The press's calls for Gatti's retirement did not dim in the wake of his victory. One fight fan writing on the Internet said that Gatti should retire because of the blows he had to take in order to win against an inferior, second-rate fighter like Damgaard. But once again, such arguments held little sway with Gatti who said that for his forty-eighth professional fight that he wanted to fight the new welterweight champion Carlos Baldomir. This will probably happen as money talks in boxing and Gatti is the marketable fighter in the sport today as well as the biggest box office draw. Gatti should defeat Baldomir which would make him world welterweight champion. If this happens, retirement still won’t be a choice for Gatti as he would probably defend against light-welterweight champion Ricky Hatton or opt for a rematch with Floyd Mayweather Jr. Considering the pool of talent at 140-147lbs, Gatti would not get an easy defense of that title. The chances are that he wouldn't want one either.
It would be a lie to say that Gatti is shot after forty-seven fights but it wouldn't be untrue to say that he is undamaged. Some fighters can get this far without too much damage but Gatti is not one of these fighters. Fighters who suffer the least damage generally take the least amount of punches—it's not exact maths but nothing is in boxing. But fighters like Gatti who come to trade and have to dehydrate themselves in order to make weight suffer the most damage and it is not always immediately apparent what the long-term effects will be.
Boxing is undeniably a dangerous sport because it pits strong well-trained athletes against each other in contests where hundred of blows are delivered to the heard. It is one thing to gamble on your health for money but where is the wisdom in continuing doing this as the odds of the gamble lengthen, especially when the extra money would make no difference in your life apart from being more numbers on a bank statement?
Atlantic City received its second chance after the introduction of legalized gambling in 1976-8 as Gatti received his for his trilogy of fights with Ward. The city's elders believed legalizing gambling would alleviate many of the inner city problems that were arising. They were wrong—the rich have gotten richer in Atlantic City and the poor and have gotten poorer. There may be more money in the city's economy but there are stark and growing contrasts between the tourism-intensive areas of Atlantic City and the city's surrounding areas. In a comparison between Atlantic City and three other major American cities (Las Vegas, Los Angeles, Chicago), Atlantic City was the worst in all measures of its economy.
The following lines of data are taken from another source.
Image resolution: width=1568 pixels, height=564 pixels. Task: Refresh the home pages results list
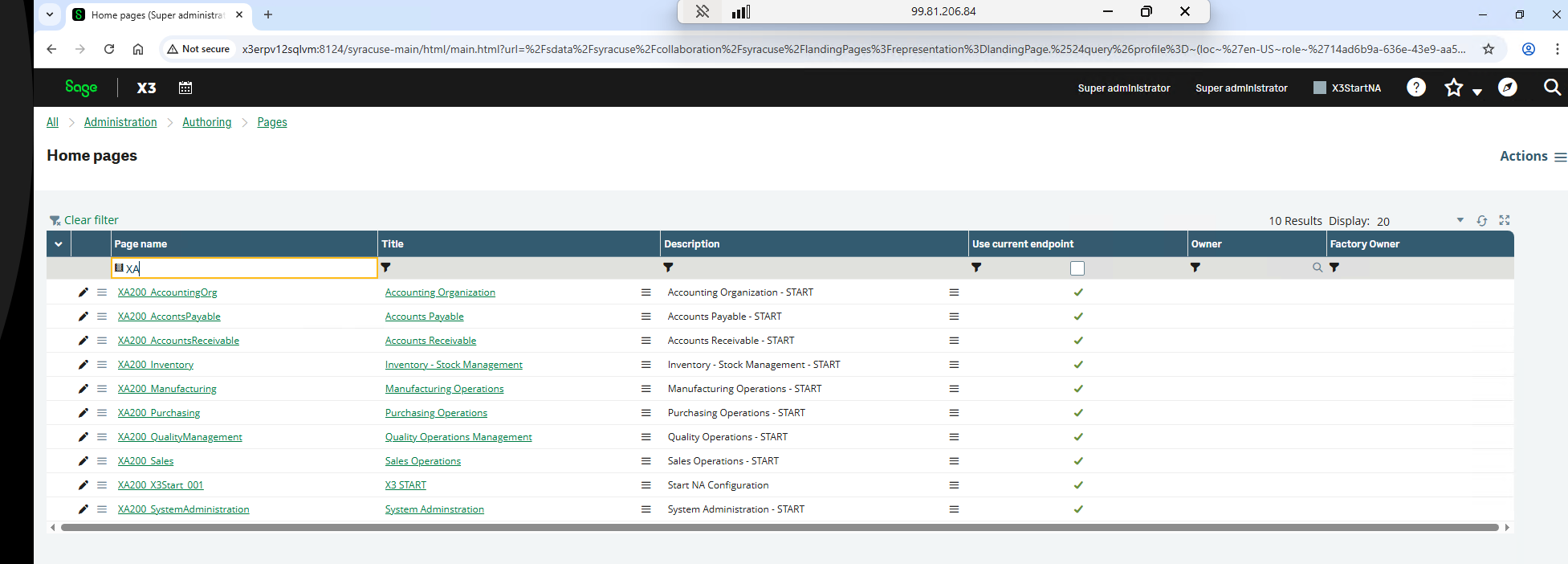point(1482,220)
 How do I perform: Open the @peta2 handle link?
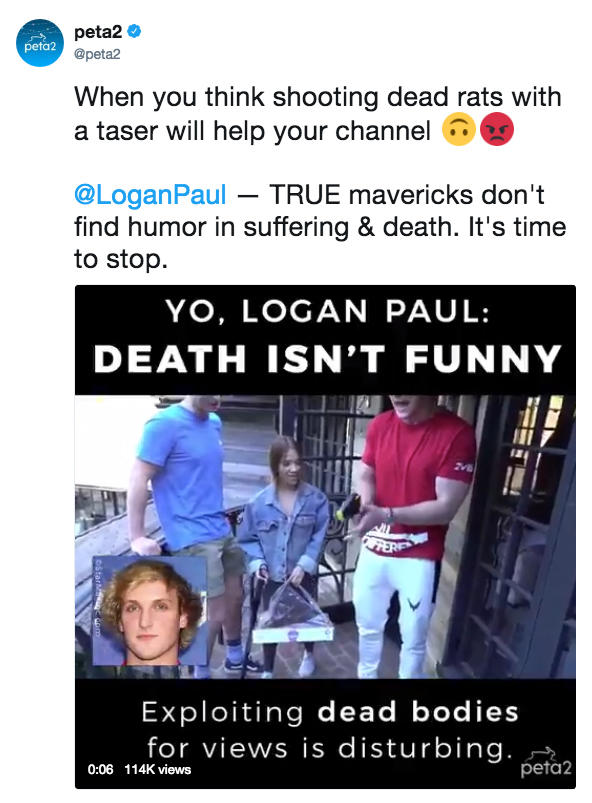[x=97, y=54]
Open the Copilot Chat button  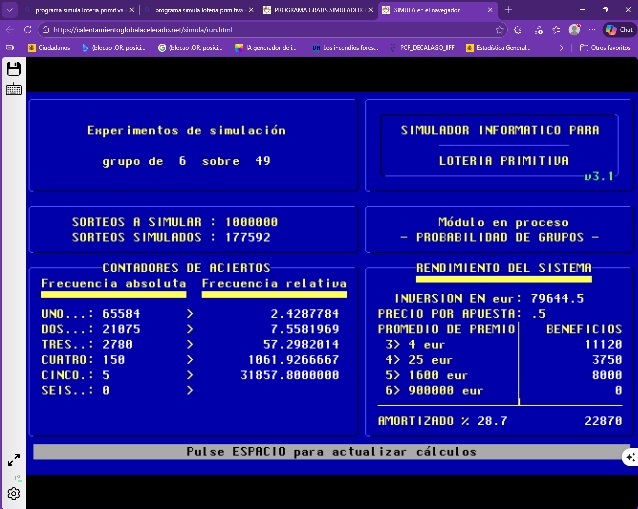pos(618,29)
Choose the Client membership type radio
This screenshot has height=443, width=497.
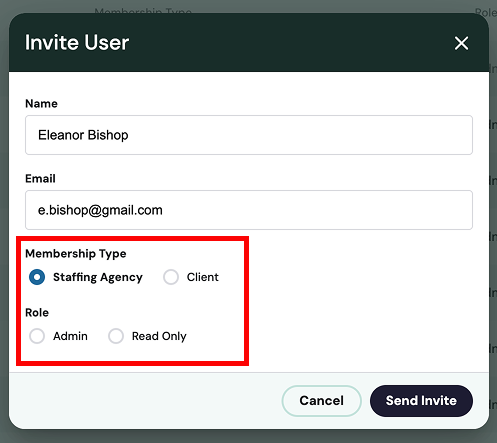tap(171, 277)
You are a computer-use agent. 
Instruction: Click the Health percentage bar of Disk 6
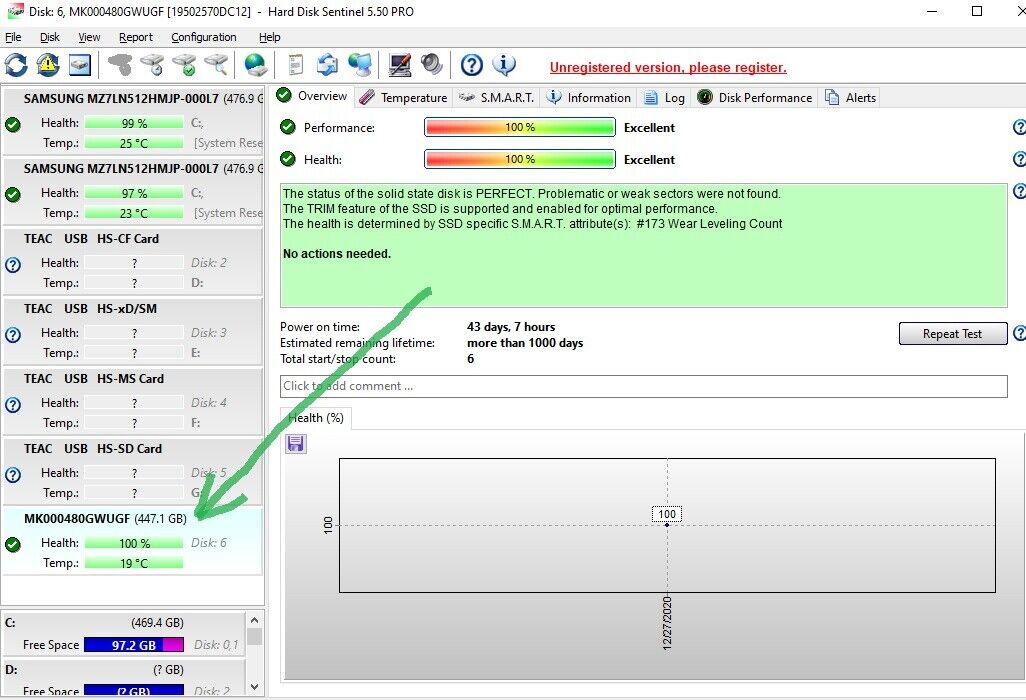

The seven measures used to measure its economy were Household, Family, Male and Female Median Incomes; Per Capita Income and the percentages of families and individuals living below the poverty line. Atlantic City scored the lowest in each measure, usually by a wide margin. It would appear that although the economy was boosted by the introduction of legalized gambling, the quality of life for the city's population has not improved. As a measure of the city's failings, in January 2006 the Miss America Beauty Pageant, which has been held every year since 1921 in Atlantic City, took place in Las Vegas.
Legalized gambling gave Atlantic City a second chance. It solved many of the short-term problems in the city but caused and exacerbated different problems in the longer term. As the machinery for fight number forty-eight is set in motion for April, it may prove that the fates for Arturo Gatti and the Neon Kingdom that gave him his second chance will become inseparably linked.